• **What you should do**: Copy the material word for word, starting at its first line and ending with the line that contains "The image size is (1525, 784).", including that line.

• **Target pointing data**:
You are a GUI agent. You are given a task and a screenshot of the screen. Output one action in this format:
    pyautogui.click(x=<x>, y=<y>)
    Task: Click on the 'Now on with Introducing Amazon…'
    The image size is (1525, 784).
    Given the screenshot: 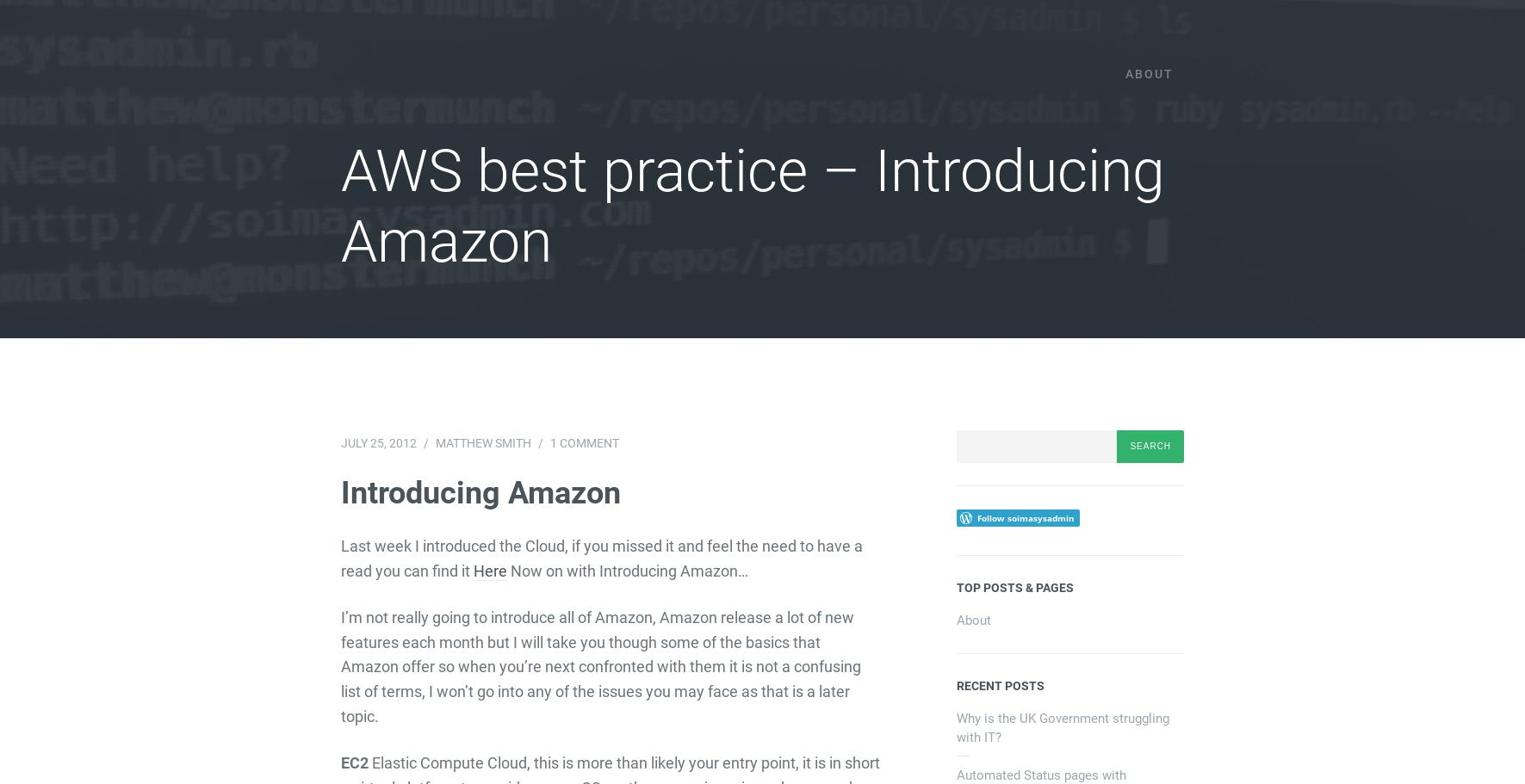 What is the action you would take?
    pyautogui.click(x=627, y=571)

• **Result for this task**:
You are a GUI agent. You are given a task and a screenshot of the screen. Output one action in this format:
    pyautogui.click(x=<x>, y=<y>)
    Task: Click on the 'Now on with Introducing Amazon…'
    The image size is (1525, 784).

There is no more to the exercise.